Riguardo all'impatto dell'emergenza Covid sul Piemonte e alla possibilità di convergenza tra Pd e 5 Stelle in vista delle elezioni a Torino, la redazione di PoliticaNews.it ha intervistato in esclusiva Monica Canalis, consigliera regionale e vice-segretaria Dem nell'ambito del territorio sopra citato.

I numeri sono sempre più consistenti. Il Piemonte, ad oggi, è attrezzato per fronteggiare la tanto temuta seconda ondata?
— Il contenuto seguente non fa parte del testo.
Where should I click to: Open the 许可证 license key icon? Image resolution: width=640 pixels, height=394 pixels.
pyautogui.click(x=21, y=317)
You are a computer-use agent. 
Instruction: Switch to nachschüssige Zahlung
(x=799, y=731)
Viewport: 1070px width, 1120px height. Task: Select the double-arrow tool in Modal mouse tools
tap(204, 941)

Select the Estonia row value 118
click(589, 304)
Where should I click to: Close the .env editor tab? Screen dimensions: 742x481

"No, non è pronto ad oggi. Per due motivi. In primo luogo la produzione dei tamponi: siamo ben lontani dai diecimila giornalieri promessi! Il Piemonte ha garantito soltanto 8000 tamponi, per giunta nemmeno con periodicità".

Il Piemonte non è tuttavia tra le regioni caratterizzate dal maggior numero di incremento dei casi.

"E' vero, ma confina con la Lombardia, in cui il virus ha avuto un impatto nuovamente considerevole".

L'altra criticità invece?

"L'individuazione e la circoscrizione dei focolai. Non c'è un a risposta territoriale forte, proprio come è accaduto in occasione della prima ondata".

Riguardo alle ospedalizzazioni invece?

"Su quelle sono maggiormente tranquilla, perchè ciascun ospedale si è attrezzato autonomamente".

Appendino ha annunciato pubblicamente che non si ricandiderà. Ciò potrebbe cambiare le carte in regola, nell'ottica di una vostra possibile convergenza con i 5 Stelle, in vista delle elezioni torinesi?

"Al primo turno non intendiamo formare nessuna alleanza con i 5 Stelle. Su Torino abbiamo individuato un perimetro di coalizione molto ampio, dai moderati a Leu, non includente i pentastellati. Sgombro esplicitamente il campo da questa ipotesi".